(The records begins)

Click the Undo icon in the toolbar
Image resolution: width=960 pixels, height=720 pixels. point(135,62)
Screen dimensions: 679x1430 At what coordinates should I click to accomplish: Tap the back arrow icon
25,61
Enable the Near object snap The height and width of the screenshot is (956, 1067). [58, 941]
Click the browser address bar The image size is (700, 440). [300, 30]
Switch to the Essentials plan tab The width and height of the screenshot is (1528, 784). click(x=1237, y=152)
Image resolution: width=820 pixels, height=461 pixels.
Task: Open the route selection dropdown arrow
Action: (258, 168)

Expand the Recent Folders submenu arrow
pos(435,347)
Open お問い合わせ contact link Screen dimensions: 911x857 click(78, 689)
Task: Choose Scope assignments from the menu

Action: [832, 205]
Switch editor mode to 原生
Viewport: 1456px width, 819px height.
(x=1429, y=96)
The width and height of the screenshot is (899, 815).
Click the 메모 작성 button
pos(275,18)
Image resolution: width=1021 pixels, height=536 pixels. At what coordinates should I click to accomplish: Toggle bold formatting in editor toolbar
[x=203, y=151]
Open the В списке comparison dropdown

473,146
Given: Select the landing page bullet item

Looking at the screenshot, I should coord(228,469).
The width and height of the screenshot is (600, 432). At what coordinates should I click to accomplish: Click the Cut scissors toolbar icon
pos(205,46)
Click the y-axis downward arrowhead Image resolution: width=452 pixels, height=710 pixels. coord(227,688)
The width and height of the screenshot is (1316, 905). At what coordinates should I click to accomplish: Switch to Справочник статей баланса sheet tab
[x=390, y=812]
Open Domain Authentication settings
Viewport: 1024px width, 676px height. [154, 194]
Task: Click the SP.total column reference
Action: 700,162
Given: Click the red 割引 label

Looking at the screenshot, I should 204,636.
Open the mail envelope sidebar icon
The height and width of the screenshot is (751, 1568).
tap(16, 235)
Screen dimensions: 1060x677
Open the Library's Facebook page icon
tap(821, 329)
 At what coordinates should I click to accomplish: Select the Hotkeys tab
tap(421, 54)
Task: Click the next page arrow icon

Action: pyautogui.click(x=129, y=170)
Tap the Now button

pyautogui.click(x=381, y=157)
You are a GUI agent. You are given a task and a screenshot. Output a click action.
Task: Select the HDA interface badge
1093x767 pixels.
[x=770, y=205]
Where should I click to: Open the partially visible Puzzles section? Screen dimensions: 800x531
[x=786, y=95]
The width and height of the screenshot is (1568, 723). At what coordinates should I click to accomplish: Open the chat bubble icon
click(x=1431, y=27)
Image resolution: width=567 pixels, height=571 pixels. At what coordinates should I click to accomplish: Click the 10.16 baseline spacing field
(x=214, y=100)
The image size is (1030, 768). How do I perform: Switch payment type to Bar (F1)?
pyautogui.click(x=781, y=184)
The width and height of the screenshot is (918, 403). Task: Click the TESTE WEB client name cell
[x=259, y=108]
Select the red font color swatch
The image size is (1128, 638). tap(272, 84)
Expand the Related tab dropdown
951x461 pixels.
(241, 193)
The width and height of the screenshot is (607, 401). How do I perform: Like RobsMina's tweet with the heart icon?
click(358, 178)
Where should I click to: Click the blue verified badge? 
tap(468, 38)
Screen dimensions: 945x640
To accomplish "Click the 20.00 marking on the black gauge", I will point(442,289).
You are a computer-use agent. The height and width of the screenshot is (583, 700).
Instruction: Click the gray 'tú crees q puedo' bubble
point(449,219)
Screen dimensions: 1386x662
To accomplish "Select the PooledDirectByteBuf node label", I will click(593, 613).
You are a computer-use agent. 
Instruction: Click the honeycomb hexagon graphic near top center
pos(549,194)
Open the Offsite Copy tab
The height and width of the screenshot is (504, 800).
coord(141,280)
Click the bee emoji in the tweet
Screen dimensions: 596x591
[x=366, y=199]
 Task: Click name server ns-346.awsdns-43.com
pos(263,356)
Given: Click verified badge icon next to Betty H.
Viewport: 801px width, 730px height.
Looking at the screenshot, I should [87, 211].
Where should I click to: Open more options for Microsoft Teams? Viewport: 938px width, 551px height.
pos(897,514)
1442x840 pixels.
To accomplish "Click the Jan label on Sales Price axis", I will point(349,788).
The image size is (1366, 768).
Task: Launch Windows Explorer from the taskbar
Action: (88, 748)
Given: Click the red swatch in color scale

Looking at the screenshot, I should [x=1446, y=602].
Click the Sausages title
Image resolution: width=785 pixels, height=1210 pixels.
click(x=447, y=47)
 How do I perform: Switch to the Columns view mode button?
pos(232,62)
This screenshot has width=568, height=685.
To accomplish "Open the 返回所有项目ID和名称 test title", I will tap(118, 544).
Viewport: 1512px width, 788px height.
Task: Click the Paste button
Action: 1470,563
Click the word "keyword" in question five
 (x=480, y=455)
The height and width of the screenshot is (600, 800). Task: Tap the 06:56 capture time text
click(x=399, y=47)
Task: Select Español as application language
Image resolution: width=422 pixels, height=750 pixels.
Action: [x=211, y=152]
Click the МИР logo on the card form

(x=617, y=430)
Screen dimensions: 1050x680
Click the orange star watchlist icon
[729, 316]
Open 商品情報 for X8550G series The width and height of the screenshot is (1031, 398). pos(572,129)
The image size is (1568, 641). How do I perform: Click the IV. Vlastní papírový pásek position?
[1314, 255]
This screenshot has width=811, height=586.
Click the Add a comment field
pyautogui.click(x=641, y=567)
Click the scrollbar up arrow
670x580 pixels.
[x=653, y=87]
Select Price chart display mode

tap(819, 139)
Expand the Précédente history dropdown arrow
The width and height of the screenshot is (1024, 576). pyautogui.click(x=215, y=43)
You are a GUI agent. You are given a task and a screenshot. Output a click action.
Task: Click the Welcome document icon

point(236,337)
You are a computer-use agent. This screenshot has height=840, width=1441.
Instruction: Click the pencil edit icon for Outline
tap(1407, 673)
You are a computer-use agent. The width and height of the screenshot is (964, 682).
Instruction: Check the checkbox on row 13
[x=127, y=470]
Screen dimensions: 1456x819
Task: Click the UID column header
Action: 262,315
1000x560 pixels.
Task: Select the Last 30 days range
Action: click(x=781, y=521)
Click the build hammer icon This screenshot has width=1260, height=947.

(The records ends)

The answer is a count and nothing more: lines above that contain "This".

4